The new conflict of interest rule only allows rollover recommendations—recommendations to move money out of your workplace plan and into an IRA—if the move is in your best interest. One possibility is that you will see fewer rollover recommendations once the rule takes effect, but firms may also respond by offering retirement savers a better deal on their rollover investments.

If your adviser recommends you roll money out of a company 401(k) plan and into an IRA, ask on what basis she determined that you would be better off in the IRA. Ask in particular how your costs will compare. While costs shouldn’t be your only consideration, minimizing costs is one of the surest ways investors have of improving their long-term investment performance.

3. You may be encouraged to move your money to a fee account.

Some firms have concluded that the easiest, cleanest way to minimize conflicts is by moving clients from commission accounts to accounts where investors pay a fee for advice. That can take the form of a flat fee, hourly fee or a percentage of assets under management.

Fee accounts can offer a good deal for investors, assuming the fees are reasonable and the investor wants and benefits from the ongoing advice offered with such accounts. If your adviser suggests moving from a commission account to a fee account, ask on what basis she determined you’d be better off in a fee account. In particular, ask how your costs in the fee account would compare to the costs you previously paid in your commission account.

If your costs would go up, ask what additional services you will receive to justify those higher costs and determine whether those are services you want or need.
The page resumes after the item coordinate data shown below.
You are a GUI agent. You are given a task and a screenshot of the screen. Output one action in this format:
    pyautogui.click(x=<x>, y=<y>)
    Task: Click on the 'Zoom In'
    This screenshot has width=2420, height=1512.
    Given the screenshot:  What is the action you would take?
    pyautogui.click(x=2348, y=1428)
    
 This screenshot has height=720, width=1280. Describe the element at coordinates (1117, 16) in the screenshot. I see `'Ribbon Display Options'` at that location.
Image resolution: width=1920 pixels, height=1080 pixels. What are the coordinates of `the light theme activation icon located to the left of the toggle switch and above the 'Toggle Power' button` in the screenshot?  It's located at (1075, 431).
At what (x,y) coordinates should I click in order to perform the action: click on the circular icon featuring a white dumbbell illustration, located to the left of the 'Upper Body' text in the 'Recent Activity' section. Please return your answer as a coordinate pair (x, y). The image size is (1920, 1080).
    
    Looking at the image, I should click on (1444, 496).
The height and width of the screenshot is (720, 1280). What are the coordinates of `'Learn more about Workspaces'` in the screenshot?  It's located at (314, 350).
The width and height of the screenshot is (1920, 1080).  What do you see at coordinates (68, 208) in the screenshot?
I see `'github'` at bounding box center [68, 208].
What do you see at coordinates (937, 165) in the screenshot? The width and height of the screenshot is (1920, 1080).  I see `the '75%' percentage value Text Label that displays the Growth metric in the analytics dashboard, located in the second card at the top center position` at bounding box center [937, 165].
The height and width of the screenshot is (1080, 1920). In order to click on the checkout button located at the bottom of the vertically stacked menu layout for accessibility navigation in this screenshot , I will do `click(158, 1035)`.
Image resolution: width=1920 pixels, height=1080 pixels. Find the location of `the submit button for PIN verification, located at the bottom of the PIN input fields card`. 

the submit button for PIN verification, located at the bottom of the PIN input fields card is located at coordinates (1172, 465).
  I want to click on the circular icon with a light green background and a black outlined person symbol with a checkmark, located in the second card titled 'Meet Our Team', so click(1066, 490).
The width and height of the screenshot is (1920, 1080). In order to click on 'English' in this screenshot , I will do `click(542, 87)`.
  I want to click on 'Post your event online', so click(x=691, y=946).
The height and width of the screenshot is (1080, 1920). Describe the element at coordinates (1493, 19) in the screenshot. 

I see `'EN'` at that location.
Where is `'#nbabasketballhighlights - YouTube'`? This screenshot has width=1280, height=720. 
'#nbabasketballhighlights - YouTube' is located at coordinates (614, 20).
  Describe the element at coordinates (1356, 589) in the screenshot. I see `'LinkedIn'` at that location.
Don’t be afraid to try to negotiate a lower fee. Some firms reportedly have been willing to lower fees to match average commission costs from previous years in order to demonstrate that the fee account really is in the customer’s best interests.

What if your adviser drops your account?

While most firms have moved forward in good faith to implement the rule in an investor-friendly fashion, others have been more resistant. Some, for example, have threatened to drop smaller retirement accounts rather than serve them under a best-interest standard.

What should you do if this happens to you? Take a moment to count your lucky stars. A firm that will only "advise" you if it can profit unfairly at your expense is not where you want to keep your money. There are many firms willing to serve even the smallest accounts under the new standard and at a reasonable cost.

Once you find such an adviser, have them do a careful review of your existing investments. Chances are your money is in investments that pay generous compensation to the seller, but charge high fees to the investor or expose you to inappropriate and unnecessary risks.

In these circumstances, the long-term benefit to your retirement savings from switching advisers—tens or even hundreds of thousands in added savings once your reach retirement—should greatly outweigh any temporary inconvenience of moving accounts.

One last word of caution.

Remember, the rule only applies to retirement accounts. If you have been working with a non-fiduciary adviser, such as a broker-dealer or insurance agent, you’ll likely continue to get suitable sales recommendations rather than best-interest advice in your non-retirement accounts.

If that doesn’t appeal to you, remember—there are lots of firms that are eager to serve even the smallest accounts under a fiduciary standard. Maybe it’s time to find one.

Barbara Roper is the director of investor protection at the Consumer Federation of America.